* **Exercise directions**
Only some lines are wanted. Transcribe, exactly, the lines below from the line with "Viewport: 1059px width, 638px height." up to and including the line with "Given: Open the View menu".

· · · ·

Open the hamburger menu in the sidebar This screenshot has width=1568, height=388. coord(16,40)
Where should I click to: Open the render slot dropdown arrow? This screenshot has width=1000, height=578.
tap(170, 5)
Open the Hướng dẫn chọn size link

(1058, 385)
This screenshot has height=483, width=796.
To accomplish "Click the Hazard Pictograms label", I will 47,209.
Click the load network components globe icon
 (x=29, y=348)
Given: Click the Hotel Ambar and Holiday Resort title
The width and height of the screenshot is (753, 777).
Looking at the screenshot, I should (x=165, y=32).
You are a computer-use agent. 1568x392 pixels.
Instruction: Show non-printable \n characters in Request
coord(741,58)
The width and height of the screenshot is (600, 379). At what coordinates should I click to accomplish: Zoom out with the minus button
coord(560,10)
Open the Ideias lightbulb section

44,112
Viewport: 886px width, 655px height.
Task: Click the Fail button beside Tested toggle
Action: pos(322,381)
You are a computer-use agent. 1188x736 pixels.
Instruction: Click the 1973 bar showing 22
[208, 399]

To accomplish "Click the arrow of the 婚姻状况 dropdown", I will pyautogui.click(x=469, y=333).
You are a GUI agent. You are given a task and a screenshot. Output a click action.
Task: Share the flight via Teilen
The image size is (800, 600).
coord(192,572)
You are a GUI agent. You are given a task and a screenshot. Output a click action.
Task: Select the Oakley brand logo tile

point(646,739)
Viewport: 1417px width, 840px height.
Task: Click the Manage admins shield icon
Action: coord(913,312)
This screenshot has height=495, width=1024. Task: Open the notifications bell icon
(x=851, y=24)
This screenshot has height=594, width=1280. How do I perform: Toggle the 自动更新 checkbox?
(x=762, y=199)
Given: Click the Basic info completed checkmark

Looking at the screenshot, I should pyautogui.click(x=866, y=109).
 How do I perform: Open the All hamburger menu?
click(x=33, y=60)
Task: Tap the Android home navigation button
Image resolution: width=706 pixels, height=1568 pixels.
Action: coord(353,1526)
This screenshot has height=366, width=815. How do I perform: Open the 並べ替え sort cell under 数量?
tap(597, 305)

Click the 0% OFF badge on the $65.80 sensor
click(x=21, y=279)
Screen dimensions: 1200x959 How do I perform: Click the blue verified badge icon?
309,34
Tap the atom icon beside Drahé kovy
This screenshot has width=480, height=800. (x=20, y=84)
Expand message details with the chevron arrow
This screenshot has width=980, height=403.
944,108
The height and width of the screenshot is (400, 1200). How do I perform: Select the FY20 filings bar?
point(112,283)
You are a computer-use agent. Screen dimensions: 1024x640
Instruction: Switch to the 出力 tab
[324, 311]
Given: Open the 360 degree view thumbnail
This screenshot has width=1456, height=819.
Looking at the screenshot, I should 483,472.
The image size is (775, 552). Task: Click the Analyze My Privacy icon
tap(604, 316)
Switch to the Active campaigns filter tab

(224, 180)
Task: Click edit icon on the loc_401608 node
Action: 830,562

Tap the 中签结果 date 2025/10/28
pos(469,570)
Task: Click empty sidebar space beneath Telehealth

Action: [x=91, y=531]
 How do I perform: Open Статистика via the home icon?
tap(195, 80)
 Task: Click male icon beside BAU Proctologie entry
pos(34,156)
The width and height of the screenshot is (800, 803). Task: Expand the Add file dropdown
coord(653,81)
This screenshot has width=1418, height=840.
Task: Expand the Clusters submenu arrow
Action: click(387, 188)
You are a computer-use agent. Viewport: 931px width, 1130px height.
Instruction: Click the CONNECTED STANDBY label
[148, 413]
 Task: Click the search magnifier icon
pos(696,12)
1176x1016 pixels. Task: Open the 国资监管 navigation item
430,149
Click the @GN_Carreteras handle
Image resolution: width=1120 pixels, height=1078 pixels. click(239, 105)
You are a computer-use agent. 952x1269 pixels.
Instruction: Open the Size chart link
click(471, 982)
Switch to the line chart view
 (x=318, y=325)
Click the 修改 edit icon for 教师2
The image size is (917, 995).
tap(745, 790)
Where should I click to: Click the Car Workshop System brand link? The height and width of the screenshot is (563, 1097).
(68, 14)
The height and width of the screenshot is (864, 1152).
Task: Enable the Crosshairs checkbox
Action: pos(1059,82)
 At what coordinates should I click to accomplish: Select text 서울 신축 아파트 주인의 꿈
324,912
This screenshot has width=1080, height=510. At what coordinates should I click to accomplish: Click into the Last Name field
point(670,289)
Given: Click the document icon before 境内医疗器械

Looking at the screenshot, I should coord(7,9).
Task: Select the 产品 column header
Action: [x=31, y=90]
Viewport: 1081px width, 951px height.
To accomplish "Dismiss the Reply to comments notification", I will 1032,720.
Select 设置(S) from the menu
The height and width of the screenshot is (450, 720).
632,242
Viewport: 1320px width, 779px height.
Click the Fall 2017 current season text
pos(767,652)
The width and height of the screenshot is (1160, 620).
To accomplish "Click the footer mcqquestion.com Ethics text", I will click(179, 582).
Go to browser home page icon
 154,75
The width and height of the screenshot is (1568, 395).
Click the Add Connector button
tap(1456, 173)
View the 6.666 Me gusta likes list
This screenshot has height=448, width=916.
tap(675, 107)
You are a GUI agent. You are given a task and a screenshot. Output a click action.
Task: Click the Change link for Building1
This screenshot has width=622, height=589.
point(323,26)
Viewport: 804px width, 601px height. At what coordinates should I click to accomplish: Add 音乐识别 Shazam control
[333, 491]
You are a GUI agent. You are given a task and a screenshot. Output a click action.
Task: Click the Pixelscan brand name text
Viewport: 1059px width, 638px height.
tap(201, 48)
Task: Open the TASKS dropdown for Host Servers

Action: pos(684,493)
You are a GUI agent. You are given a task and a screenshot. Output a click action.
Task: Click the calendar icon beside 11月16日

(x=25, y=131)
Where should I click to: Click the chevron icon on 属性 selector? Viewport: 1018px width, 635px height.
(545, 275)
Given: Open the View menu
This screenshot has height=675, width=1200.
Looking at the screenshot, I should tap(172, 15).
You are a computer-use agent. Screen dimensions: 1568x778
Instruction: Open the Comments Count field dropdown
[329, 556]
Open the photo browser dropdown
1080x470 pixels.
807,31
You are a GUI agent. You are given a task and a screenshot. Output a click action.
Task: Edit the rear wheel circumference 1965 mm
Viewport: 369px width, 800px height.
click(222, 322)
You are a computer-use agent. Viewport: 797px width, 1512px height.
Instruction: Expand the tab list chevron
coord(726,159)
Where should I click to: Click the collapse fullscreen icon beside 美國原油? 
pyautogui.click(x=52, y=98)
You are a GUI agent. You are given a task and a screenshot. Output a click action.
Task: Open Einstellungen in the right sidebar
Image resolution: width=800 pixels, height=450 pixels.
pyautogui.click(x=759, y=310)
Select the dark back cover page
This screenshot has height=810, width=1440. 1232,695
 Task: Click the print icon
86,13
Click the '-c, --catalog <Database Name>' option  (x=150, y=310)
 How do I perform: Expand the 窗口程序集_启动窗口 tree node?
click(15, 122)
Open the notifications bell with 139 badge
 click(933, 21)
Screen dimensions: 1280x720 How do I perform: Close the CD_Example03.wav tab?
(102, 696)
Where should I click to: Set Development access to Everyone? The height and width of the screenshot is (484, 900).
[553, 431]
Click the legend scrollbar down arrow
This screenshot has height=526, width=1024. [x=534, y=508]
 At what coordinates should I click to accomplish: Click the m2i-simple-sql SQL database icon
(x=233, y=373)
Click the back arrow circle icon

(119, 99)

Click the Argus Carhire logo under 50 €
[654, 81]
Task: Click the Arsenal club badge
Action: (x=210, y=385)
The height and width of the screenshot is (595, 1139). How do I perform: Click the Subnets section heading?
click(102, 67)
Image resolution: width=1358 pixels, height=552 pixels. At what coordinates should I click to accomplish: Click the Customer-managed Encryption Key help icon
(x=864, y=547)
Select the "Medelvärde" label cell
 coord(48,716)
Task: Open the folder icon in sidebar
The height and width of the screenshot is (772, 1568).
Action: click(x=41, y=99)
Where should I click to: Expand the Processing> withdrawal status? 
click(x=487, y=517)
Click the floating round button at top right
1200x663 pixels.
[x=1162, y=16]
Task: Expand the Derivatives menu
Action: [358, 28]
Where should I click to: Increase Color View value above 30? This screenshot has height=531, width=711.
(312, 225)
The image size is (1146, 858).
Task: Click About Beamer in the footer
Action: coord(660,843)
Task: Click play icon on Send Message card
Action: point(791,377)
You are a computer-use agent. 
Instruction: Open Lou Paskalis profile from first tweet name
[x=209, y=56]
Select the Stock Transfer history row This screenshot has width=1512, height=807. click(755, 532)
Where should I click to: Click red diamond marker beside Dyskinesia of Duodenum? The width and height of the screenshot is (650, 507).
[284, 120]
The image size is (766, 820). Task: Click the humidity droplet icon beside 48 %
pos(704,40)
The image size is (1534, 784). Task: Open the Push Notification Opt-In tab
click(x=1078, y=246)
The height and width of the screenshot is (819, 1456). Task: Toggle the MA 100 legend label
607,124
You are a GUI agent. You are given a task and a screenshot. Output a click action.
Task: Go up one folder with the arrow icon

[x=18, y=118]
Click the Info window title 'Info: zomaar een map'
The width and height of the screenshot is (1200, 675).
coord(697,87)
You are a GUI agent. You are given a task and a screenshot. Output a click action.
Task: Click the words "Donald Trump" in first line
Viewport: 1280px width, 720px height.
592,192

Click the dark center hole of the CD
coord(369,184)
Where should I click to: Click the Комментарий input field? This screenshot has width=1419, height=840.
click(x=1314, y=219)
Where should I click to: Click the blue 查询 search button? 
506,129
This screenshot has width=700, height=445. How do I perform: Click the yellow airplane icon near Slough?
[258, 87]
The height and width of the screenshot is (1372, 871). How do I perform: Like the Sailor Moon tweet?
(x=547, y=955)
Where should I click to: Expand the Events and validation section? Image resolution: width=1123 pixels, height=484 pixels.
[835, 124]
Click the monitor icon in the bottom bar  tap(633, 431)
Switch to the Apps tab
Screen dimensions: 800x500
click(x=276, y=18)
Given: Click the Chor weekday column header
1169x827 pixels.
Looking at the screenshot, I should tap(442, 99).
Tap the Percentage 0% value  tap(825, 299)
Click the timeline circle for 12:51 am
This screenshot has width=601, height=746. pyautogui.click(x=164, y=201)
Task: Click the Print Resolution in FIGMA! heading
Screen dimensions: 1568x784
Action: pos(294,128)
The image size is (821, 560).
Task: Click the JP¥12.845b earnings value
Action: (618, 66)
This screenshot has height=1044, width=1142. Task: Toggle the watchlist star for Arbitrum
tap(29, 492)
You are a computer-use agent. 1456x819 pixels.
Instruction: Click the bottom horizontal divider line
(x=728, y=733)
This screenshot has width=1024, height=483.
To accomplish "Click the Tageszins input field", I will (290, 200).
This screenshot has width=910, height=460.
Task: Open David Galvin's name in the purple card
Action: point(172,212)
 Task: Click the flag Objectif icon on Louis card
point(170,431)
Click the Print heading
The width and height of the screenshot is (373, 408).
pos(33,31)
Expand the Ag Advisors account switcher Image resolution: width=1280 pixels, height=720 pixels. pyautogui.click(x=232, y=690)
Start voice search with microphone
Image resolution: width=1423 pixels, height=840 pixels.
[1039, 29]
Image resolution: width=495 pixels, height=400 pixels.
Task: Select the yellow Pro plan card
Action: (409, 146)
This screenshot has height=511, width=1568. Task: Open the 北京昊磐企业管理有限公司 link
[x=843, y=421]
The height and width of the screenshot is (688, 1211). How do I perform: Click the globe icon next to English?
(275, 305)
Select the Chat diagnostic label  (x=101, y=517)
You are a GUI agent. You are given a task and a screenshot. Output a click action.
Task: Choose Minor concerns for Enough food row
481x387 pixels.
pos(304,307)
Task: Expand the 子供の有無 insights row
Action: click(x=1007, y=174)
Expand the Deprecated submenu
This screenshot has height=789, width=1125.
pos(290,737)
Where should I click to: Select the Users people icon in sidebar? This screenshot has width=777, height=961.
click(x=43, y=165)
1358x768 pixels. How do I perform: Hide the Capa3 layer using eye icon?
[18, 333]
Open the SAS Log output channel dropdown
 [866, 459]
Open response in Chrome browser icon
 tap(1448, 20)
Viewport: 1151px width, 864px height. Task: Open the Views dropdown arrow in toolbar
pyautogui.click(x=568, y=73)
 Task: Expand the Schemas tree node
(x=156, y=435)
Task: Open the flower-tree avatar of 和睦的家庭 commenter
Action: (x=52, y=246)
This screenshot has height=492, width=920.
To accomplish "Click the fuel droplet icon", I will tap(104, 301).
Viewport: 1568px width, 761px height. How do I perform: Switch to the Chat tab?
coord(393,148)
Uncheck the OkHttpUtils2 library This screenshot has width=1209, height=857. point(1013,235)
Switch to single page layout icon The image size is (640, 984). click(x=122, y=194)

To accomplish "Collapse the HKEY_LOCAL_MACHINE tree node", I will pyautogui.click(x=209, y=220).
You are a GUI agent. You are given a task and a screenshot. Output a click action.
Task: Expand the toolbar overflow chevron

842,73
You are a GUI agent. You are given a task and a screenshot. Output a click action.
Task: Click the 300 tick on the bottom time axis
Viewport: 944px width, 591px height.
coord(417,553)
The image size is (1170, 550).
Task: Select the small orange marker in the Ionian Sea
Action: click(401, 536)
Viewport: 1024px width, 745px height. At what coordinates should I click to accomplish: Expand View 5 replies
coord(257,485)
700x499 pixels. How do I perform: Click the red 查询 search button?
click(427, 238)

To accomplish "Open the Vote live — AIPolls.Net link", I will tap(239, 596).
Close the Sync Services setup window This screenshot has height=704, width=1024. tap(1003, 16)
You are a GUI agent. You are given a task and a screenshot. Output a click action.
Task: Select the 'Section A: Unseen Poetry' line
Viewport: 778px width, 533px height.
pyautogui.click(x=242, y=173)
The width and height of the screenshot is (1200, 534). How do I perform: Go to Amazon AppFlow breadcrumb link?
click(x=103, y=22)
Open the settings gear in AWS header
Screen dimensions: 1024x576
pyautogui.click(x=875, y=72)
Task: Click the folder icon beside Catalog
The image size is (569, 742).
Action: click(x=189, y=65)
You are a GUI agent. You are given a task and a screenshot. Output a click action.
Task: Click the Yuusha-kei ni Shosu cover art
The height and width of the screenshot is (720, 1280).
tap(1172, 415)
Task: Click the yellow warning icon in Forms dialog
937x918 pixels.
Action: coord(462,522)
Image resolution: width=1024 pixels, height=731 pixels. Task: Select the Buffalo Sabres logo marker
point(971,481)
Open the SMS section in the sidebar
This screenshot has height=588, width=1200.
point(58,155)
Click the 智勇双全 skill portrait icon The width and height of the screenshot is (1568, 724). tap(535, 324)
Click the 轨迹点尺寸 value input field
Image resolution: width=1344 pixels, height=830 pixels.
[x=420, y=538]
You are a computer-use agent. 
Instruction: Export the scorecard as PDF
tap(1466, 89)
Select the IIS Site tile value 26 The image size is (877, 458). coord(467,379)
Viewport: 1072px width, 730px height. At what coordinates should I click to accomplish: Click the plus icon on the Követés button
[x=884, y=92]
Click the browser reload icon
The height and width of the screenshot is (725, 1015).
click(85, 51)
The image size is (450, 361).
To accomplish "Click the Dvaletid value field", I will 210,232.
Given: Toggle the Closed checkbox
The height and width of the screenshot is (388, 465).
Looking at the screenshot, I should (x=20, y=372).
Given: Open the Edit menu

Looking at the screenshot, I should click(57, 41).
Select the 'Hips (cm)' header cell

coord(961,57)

· · · ·

* **Response box**
Viewport: 1059px width, 638px height.
tap(201, 48)
Task: Open the TASKS dropdown for Host Servers

Action: pos(684,493)
You are a GUI agent. You are given a task and a screenshot. Output a click action.
Task: Click the calendar icon beside 11月16日

(x=25, y=131)
Where should I click to: Click the chevron icon on 属性 selector? Viewport: 1018px width, 635px height.
(545, 275)
Given: Open the View menu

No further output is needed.